JKLF chief Yasin Malik.
Credit: PTI File Photo
Srinagar: Few individuals embody Kashmir’s turbulent political journey as starkly as Yasin Malik. Once a gun-wielding militant, later a self-styled Gandhian separatist, Malik today sits in Delhi’s Tihar Jail, serving multiple life sentences in a terror-funding case. His trajectory mirrors the Valley’s own arc — from rage and rebellion to fatigue and legal closure.
Born in 1966 in Srinagar, Malik entered politics during the 1987 Jammu and Kashmir Assembly elections, widely believed to have been manipulated to block pro-separatist candidates. Malik worked as a polling agent for Syed Salahuddin, who would later head Kashmir’s largest indigenous militant group Hizbul Mujahideen.
For many young Kashmiris, that election marked the end of faith in democratic politics. For Malik, it proved decisive.
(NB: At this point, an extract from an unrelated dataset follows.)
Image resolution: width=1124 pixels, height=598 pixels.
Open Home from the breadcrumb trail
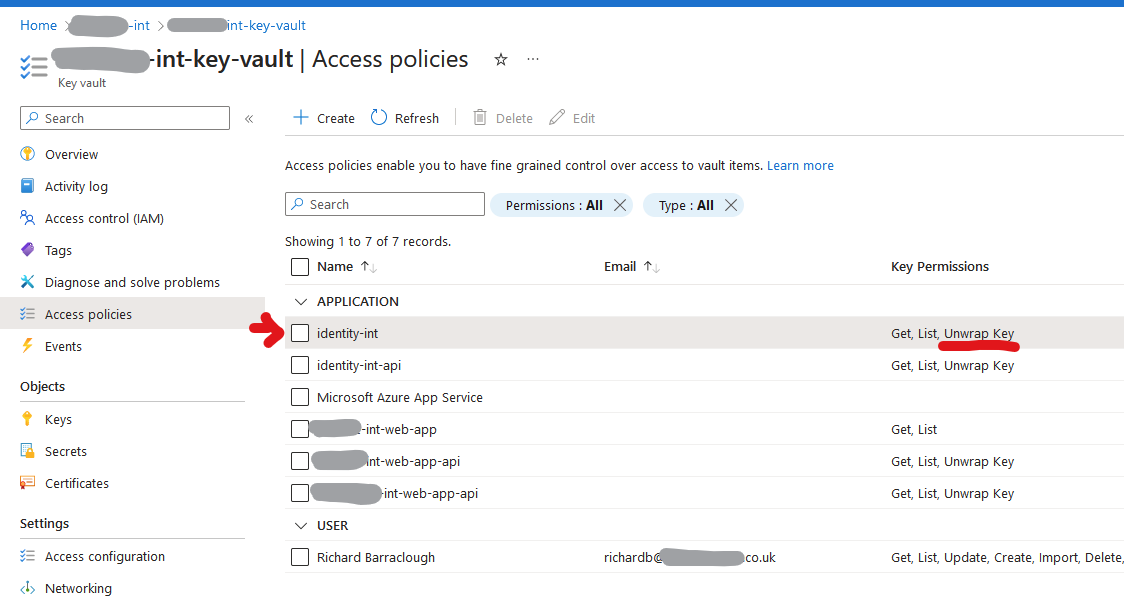[x=38, y=25]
By the late 1980s, Malik had joined the Jammu and Kashmir Liberation Front (JKLF) — a group advocating independence for Kashmir, distinct from Pakistan-backed Islamist outfits. JKLF projected itself as secular and nationalist but embraced armed struggle.
Malik crossed into Pakistan-occupied-Kashmir for training and returned as a militant leader. JKLF was among the first groups to challenge the Indian state militarily.
The insurgency’s most dramatic early episode came in December 1989, when JKLF militants kidnapped Rubaiya Sayeed, daughter of then Union Home Minister Mufti Mohammad Sayeed. She was released after the government freed jailed militants — a moment that emboldened insurgents and exposed state vulnerability.
In 1990, as violence engulfed the Valley and large numbers of Kashmiri Pandits fled, Malik was arrested.
Then came a dramatic turn. In 1994, Malik publicly renounced armed struggle, announcing a unilateral ceasefire by his JKLF faction. He later claimed Indian civil society interlocutors had assured him that peaceful political activity would be allowed if he gave up violence.
The Indian state appeared to accept the gamble. Malik was released, and for nearly two decades he operated openly — organising rallies, giving interviews, and positioning himself as the face of non-violent separatism.
Critics called it indulgence. Supporters called it accommodation.
Malik’s most visible campaign was “Safar-e-Azadi” (Journey of Freedom) in 2007, during which he travelled across Kashmir’s towns and villages, mobilising opinion through meetings and signature drives.
Yet his non-violent image was repeatedly punctured — notably by appearances alongside Pakistan-based jihadist leaders at events abroad, reinforcing security agencies’ claims that separatist politics and militancy were never fully separate.
After the killing of militant commander Burhan Wani in 2016 and months of violent protests, the state’s posture hardened.
In 2017, the National Investigation Agency (NIA) registered a terror-funding case, alleging that Malik and other separatist leaders had received funds from across the border to fuel unrest, stone-pelting and shutdowns. In 2019, Malik was arrested by the NIA. This time, there was no political middle ground.
In May 2022, Malik shocked observers by pleading guilty to charges under the Unlawful Activities (Prevention) Act, including terror funding, criminal conspiracy and waging war against the state.
The NIA sought the death penalty, citing his militant past. The court declined, ruling that while the crimes were grave, they did not meet the “rarest of rare” threshold. Malik was sentenced to multiple life terms and heavy fines. He remains in Tihar Jail.
As of now, no. There is no death sentence against Malik. While the NIA has appealed for a harsher punishment, Indian courts are cautious with capital punishment, reserving it for exceptional cases. Any move towards execution would require higher courts to overturn the trial court’s reasoning — a difficult legal climb.
Meanwhile, decades-old cases have resurfaced, including the 1989 Rubaiya Sayeed kidnapping, where witnesses have identified Malik long after the event. Testimony has also linked him to the 1990 killing of Indian Air Force personnel.
They revive a question that refuses to go away: Does renouncing violence erase responsibility for past acts?
Malik’s conviction signals the end of the separatist era built on street mobilisation rather than arms. For the Indian state, it marks a decisive break from political tolerance. For Kashmir, it closes a chapter — not with reconciliation, but with incarceration.
The guns fell silent years ago. The reckoning arrived much later.